Once the transaction is given the “OK” by enough members within the Bitcoin network, the transaction is ready to be made — it is included as part of a “block” and made ready to be connected to the blockchain. (The blockchain is literally a digital chain of blocks, with each block holding new transactions between users, hence the name).

Here’s where the term “Bitcoin mining” comes in to play. The only way Bitcoins are created is by special users who use the computing power of their own devices to add new blocks — full of transactions ready to be added to the blockchain — to the rest of the Bitcoin transactions in the currency’s history. Adding a new block to the network earns a Bitcoin miner a reward of 12.5 Bitcoins as of March 2018, worth more than $100,000.

However, adding a new block is an intensive process that many miners around the world compete to accomplish. Only one new block can be completed at a time, so once it has been added, miners must move on and attempt to be the first to add the subsequent block.

Adding a new block requires the completion of a special puzzle.
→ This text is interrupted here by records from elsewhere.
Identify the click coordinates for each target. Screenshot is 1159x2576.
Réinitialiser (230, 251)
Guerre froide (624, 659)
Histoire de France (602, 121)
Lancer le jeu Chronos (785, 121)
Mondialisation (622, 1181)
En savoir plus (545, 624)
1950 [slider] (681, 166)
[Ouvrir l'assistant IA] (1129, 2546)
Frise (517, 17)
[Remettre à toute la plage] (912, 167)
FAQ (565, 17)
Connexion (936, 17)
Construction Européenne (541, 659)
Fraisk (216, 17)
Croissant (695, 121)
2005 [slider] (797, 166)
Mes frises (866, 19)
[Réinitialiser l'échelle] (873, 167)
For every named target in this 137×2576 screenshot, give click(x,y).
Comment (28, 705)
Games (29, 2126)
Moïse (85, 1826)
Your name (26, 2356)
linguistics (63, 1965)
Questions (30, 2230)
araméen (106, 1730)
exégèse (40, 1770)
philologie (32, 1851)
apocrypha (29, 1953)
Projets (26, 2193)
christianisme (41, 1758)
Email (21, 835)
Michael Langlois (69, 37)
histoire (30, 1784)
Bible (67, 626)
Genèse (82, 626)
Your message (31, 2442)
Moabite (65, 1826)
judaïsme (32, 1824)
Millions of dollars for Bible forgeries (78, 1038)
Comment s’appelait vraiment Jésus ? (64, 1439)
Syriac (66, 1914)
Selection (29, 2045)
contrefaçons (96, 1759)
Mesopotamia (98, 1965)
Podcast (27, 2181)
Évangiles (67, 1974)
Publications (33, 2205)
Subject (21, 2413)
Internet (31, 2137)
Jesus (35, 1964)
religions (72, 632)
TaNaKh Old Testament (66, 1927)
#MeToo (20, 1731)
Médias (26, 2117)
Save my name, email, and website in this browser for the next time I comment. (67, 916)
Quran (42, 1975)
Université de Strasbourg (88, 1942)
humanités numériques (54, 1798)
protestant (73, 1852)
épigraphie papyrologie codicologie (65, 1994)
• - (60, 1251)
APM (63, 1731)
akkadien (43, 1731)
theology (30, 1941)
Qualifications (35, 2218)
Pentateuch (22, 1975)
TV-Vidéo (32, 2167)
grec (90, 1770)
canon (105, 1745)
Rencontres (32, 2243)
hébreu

Miners basically play a guessing game, in which their high powered computers generate guesses of a “target number.” That number is determined by information in the new block users are creating, as well as information in the most recently added block (i.e. the block users want to connect the new block to).

If a miner is the first one to arrive at a value close enough to the number created by the blockchain blocks, their balance increases by 12.5 Bitcoins.

This process eliminates the need for any company, government or other authority to control the process of making new Bitcoins — the creation of a Bitcoin sets in motion the creation of the next automatically.

The value of a full Bitcoin started rising rapidly in value in mid-2017, peaking above $17,000 per Bitcoin before tumbling to below $7,000. Currently its value stands at about $7,400. While more and more cryptocurrency transactions have been taking place over time, many people simply hold these currencies to sell them later at higher prices.

The future of cryptocurrency is still in debate — some see it as the future of currency, while others see a new fad that might make a handful of lucky techies a few bucks. Regardless of people’s sentiment on the new technology, it’s here now, and it’s making an impact.